Well I’m joined now by Professor Philip Conaghan, who’s in our BBC studio in Leeds.  Philip, you gave Dorothy a programme of exercises there, do we have good evidence that that sort of intervention makes a big difference?

 

Conaghan

We’ve got excellent evidence, there’s probably as good evidence as we can get in medicine that if you do muscle strengthening you will reduce joint pain.  Lots of trial evidence to show this is a good way to go and it’s almost not so important what exercise you do, so long as you’re doing something.  You want to start when you’re very weak with just one or two things that you can do every day for 30 or 60 minute bursts.

 

Porter

Dorothy’s story, as a GP, is depressingly familiar, I mean how common are patients like Dorothy where weakness is a major factor?

 

Conaghan

In my practice they’re extremely common.  We know that musculoskeletal problems make up about 20% of GP consultations and my feel and there’s a little bit of evidence to support this is that the very weak patients probably make up at least 30-40% of that group of patients.  So they typically present with multiple joint pains, so if you, for example, start off with the knee pain you get weak in your leg muscles, you aggravate your back, you start to throw your leg funny, so then you start to get pain on the outside of your upper thigh that you think is your hip, so you’ve now got knee pain, back pain, hip pain and if that’s been going on over a couple of years and you’ve got these weak leg muscles you find you’re pushing yourself up out of chairs all the time, suddenly you start to get tendon and pain in your shoulders.  And so now you’re complaining of pains everywhere and that’s often the patient you and I see, Mark, and this isn’t some sort of systemic illness causing this, it’s how we’ve been using our bodies over a period of time with weak muscles.

 

Porter

But the problem is that when you suggest increasing exercise a. it’s painful for a lot of these patients so they find it difficult and b.
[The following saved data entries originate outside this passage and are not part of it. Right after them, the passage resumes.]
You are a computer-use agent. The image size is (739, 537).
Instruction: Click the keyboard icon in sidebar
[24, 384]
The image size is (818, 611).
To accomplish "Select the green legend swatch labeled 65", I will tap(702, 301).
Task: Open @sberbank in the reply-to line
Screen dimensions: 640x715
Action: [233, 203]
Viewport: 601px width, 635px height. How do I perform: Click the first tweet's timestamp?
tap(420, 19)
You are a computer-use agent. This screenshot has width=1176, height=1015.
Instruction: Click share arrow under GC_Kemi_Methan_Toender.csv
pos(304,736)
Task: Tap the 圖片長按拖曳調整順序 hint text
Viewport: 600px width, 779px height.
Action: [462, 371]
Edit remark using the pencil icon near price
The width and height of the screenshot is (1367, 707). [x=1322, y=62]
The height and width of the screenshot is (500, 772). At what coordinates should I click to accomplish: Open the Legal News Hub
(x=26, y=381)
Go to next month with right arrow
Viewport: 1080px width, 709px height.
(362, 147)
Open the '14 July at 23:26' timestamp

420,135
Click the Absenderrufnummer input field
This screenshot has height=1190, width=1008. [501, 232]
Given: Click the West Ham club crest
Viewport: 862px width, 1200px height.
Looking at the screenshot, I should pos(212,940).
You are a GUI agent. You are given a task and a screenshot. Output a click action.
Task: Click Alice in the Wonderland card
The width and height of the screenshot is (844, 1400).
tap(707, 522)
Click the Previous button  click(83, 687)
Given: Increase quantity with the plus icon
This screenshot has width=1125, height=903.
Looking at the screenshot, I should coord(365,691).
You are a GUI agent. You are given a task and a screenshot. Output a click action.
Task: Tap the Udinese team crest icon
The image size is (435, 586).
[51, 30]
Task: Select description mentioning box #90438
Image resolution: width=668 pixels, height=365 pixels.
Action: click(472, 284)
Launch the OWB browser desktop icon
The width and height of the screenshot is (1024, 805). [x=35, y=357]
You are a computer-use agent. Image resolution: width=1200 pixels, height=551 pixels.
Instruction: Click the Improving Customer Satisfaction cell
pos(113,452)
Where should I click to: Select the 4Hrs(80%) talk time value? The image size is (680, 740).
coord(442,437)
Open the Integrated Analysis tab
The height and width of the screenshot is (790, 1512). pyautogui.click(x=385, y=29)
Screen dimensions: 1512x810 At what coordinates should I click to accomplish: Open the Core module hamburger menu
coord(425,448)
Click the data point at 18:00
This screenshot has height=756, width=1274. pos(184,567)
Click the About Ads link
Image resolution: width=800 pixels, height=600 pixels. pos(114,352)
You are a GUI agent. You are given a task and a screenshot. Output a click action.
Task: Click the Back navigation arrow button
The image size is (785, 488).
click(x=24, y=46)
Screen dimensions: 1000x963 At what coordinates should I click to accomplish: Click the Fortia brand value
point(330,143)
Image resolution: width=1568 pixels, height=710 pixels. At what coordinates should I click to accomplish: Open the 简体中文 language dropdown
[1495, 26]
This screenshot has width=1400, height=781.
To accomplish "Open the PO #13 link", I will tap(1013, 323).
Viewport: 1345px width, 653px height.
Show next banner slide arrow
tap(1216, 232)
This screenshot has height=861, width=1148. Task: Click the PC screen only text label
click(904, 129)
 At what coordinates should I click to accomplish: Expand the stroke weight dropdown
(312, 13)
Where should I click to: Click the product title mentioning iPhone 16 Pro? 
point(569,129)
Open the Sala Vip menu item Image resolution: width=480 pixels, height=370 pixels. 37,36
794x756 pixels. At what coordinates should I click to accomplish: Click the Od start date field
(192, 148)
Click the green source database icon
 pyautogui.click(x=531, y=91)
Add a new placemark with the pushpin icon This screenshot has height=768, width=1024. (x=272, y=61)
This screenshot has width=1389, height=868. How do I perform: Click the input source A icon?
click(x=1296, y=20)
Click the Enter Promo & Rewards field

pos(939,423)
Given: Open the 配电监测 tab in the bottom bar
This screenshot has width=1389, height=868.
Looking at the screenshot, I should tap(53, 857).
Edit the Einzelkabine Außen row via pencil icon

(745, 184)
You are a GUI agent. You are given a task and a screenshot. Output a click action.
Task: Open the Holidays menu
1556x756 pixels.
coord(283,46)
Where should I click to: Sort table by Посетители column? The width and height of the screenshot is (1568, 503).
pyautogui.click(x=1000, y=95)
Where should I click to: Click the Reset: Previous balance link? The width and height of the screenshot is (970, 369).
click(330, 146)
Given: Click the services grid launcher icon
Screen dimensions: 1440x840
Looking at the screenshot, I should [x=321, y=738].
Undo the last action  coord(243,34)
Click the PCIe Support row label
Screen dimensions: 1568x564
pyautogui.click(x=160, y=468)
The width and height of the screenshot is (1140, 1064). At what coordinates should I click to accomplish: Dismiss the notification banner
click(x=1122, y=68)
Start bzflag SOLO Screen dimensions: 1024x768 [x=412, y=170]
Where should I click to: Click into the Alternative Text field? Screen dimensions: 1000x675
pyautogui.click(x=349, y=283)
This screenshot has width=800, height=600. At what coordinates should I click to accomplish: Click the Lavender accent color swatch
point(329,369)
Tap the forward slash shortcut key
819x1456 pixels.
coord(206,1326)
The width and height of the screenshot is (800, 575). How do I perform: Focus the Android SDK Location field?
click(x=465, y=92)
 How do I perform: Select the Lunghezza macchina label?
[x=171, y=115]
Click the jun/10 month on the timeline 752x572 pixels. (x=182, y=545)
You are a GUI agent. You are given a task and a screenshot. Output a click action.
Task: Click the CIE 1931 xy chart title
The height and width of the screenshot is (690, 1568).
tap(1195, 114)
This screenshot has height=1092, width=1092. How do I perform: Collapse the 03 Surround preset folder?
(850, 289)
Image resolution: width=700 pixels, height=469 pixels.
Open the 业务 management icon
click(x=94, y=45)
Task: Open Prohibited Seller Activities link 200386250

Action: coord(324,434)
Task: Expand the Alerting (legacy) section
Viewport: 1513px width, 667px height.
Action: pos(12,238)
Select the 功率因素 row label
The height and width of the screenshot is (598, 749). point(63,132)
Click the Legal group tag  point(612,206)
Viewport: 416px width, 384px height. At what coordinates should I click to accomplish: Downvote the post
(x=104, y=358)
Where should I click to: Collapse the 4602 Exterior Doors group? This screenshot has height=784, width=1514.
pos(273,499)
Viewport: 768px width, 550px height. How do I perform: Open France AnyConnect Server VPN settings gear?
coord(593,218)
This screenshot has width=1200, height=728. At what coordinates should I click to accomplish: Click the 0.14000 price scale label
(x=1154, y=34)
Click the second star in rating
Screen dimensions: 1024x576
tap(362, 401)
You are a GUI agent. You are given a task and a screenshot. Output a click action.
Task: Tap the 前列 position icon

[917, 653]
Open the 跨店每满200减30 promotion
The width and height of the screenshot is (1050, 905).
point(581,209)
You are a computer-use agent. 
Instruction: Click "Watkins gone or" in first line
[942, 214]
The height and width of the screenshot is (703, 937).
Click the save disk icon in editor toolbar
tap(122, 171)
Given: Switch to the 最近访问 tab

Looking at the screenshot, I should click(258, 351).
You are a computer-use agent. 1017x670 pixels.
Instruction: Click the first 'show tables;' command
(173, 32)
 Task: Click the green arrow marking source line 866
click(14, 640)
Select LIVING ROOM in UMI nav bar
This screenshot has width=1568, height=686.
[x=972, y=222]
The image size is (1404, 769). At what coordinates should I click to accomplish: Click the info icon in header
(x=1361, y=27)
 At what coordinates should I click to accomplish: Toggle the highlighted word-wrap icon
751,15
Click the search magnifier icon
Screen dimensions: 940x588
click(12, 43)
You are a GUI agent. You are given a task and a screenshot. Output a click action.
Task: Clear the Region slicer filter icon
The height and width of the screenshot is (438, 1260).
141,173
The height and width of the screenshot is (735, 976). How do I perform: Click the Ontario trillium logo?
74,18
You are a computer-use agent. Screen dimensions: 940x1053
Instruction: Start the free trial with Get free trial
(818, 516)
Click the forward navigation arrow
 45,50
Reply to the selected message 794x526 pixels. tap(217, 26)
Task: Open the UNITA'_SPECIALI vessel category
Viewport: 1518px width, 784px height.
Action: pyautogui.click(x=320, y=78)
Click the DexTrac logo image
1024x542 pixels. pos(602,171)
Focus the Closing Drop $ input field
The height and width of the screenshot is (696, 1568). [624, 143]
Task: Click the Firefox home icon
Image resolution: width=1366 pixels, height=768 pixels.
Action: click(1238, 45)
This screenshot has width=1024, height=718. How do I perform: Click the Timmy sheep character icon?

I mean the thing I often hear is look I don’t want to wear my joints out faster doctor, won’t I damage them.  How do you reply to that?

 

Conaghan

Well the first thing I’d say is perhaps we’ve got messages wrong out there when we’ve tried to encourage activity for people.  For most of the people I see who are so weak that they can’t get out of a chair without using their arms and that’s the majority of people I see or they can’t undo jars, that’s another sign that you’ve probably got generalised weakness but generally your upper body is weak for sure.  For those people just telling them to walk round the block is not a good idea because they’re going to walk in a funny way, not walk fast enough to burn calories or do any other aerobic benefits, so first get strong and getting strong you won’t damage your joints but you’re often lying flat, doing straight leg raises or using a squeeze ball to strengthen your forearm – none of that is going to damage joints.  And it does hurt, there’s no question it does hurt when you start doing it but most of us who remember the days when we went to gym will remember that their muscles ache after they do appropriate exercise and that’s the sort of ache we’re looking at.  Then when you get a bit stronger the things you need to start on are things that are low weight bearing.  So, for example, for the very weak patients I love them walking laps in a swimming pool – it’s non weight bearing and it’s fantastic exercise for your lower limb muscles.  Then if you get stronger you might move to an exercise bike or a cross-trainer where the impact is very low.  So in short starter exercises don’t involve any damage to joints at all and then as you get stronger low impact’s the way to go.

 

Porter

Do you think there is enough awareness amongst both your colleagues, people like me, and the general public that exercise or weakness is such an important factor in many cases of arthritis?

 

Conaghan

I really don’t think there is a great generalised awareness of this issue and I think the problem is that not all the joint pain people have is coming from their joints, it’s often coming from tendons.  So the typical patient I see they’ll have a mixture of pain from arthritic joints but a lot of their pain might be from tendons around the back of the hands, their fingers, their elbows, their shoulders, around the outside of their thighs – that’s all tendonitis pain, all reversible with muscle strengthening.  Whereas the true arthritis pain of the joint may not be as reversible but will still reduce a significant amount with muscle strengthening.  But no I don’t think we’ve got this concept out there that if you can’t undo a jar or get out of a chair or get out of the bath easily that you’ve got a problem, I think there’s a terrible acceptance that I’m getting older I’ve got to expect this.  We’ve got to push back on that and say no, no it’s not acceptable, you’ve got to stay strong.

 

Porter

Professor Philip Conaghan talking to me earlier from our studio in Leeds.

 

So keeping active – and strong can both help ward off joint problems, and alleviate them when they develop, but what about other health issues? Well, over the last decade or so there has been growing interest in the relationship between activity and the risk of developing cancer. Studies have demonstrated that exercise appears to have a protective effect against at least four different cancers.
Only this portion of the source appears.